Geographic Tongue (Benign Migratory Glossitis)These are characterized by multiple irregularly shaped pinkish-to-white patches with white borders on the tongue. Single lesions may resolve over a few days and then reappear in different spots—the entire evolution may last weeks to months. These lesions are benign and will eventually resolve. Treat with reassurance and symptomatically if needed. Of note, such lesions may be associated with psoriasis or Reiter’s syndrome.
This is a congenital abnormality notable for fissuring of the tongue (tongue looks like “scrotal skin”)—the only treatment is good oral hygiene to prevent infection in the deep crevices of the tongue—this will decrease the risk of severe halitosis (bad breath!)
Dry Mouth (Xerostomia)These patients present with a very dry, sometimes painful tongue. Temporary (reversible) causes include emotional stress, anticholinergic medications, salivary gland stones, and excessive mouth breathing. If none of the above is identified or the condition does not improve, and especially if the patient has severely dry eyes (keratoconjunctivitis sicca), the patient should be referred for evaluation of possible scleroderma or other rheumatologic disorders. Blood glucose should be checked to rule out diabetes. While awaiting further evaluation, the symptoms may be relieved somewhat with sugar free hard candy or gum and frequent sips of water. Such patients are at high risk of dental carries and candida—dental consult should be obtained if available.
Black Hairy Tongue
Brownish or black colored lesions form on the tongue as the tongue papillae elongate (and look slightly hairy)—the color change is due to pigment-producing bacteria. These lesions are usually secondary to antibiotic therapy, smoking, radiation therapy, or chronic candida infection. Initial therapy includes brushing the tongue with a soft bristled toothbrush and dilute hydrogen peroxide.

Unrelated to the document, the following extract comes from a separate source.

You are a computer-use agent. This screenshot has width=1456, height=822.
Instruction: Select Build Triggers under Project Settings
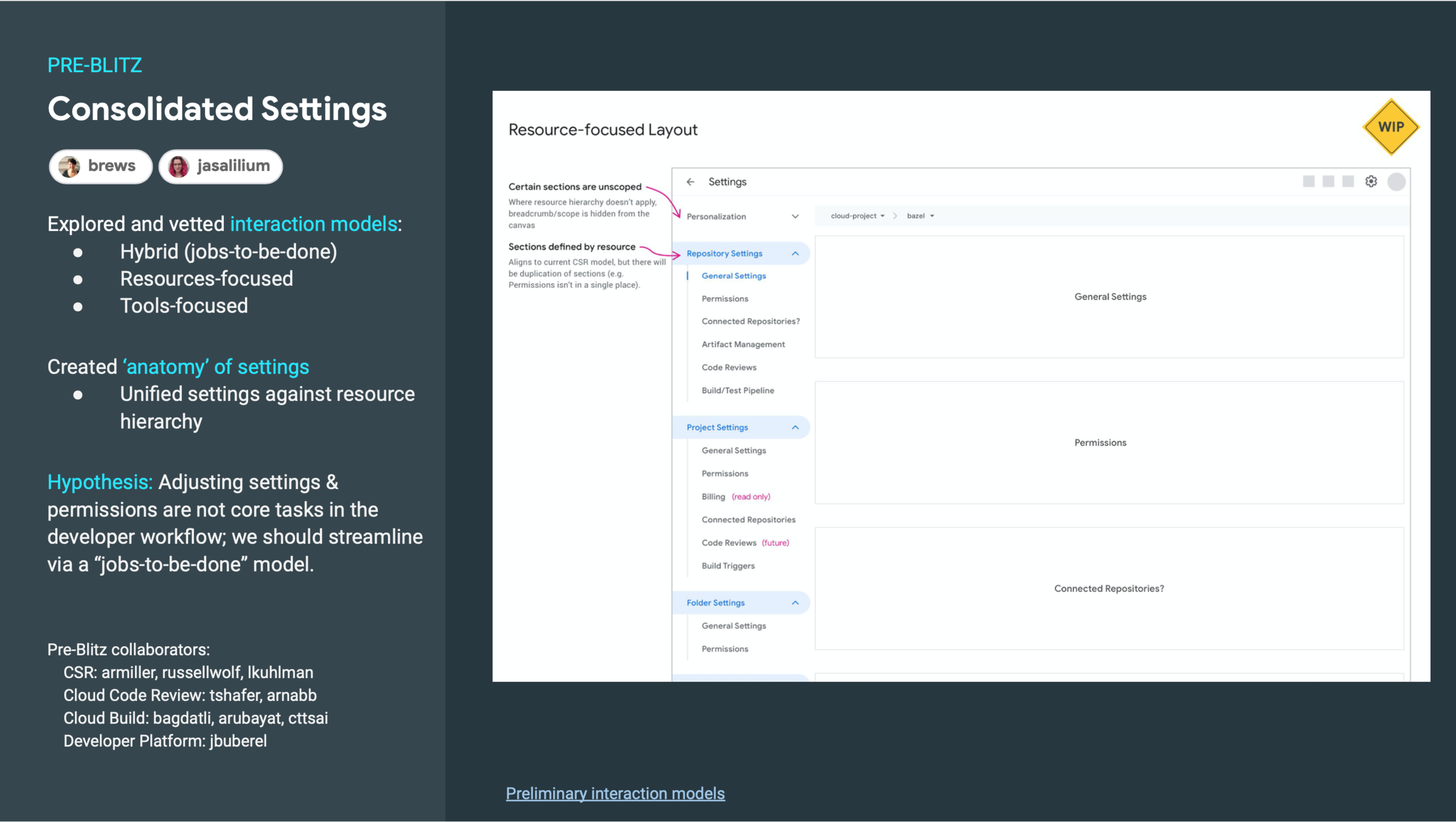coord(728,565)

Smooth TongueIn this disorder, the anterior 2/3 of the tongue is unusually smooth in appearance secondary to atrophy of the normal papillae. This is usually caused by an underlying nutritional deficiency which must be identified and treated—i.e. iron deficiency (Plummer-Vinson syndrome), B12 deficiency (pernicious anemia), or niacin deficiency (pellagra).
Median Rhomboid Glossitis
A well-demarcated, smooth, red, depressed lesion on the surface of the tongue—such lesions may be congenital or may be secondary to candida infection or possibly cancer. Evaluate and treat for candida. If not candida, these lesions must be biopsied to rule out carcinoma.
Enlarged tongue—tumors, infections, infiltrative or metabolic abnormalities must be considered (sarcoidosis, amyloidosis) as well as acute allergic reactions (angioedema) or venous congestion (superior vena cava syndrome)—if unclear, refer for further evaluation—how quickly one is transferred in this case depends on patient stability (airway and vitals—ABC’s!!!)
Other Suspicious Lesions which must be biopsied to rule out cancer
· Chronic ulcers which do not heal within 2-3 weeks
· Nodular or wart-like lesions
· Pigmented lesions
· Cysts or thickened tissue which cannot be accounted for by trauma or infection
If biopsy is indicated, the patient should be evaluated by an ENT physician, oral surgeon, or general surgeon within 5-7 days.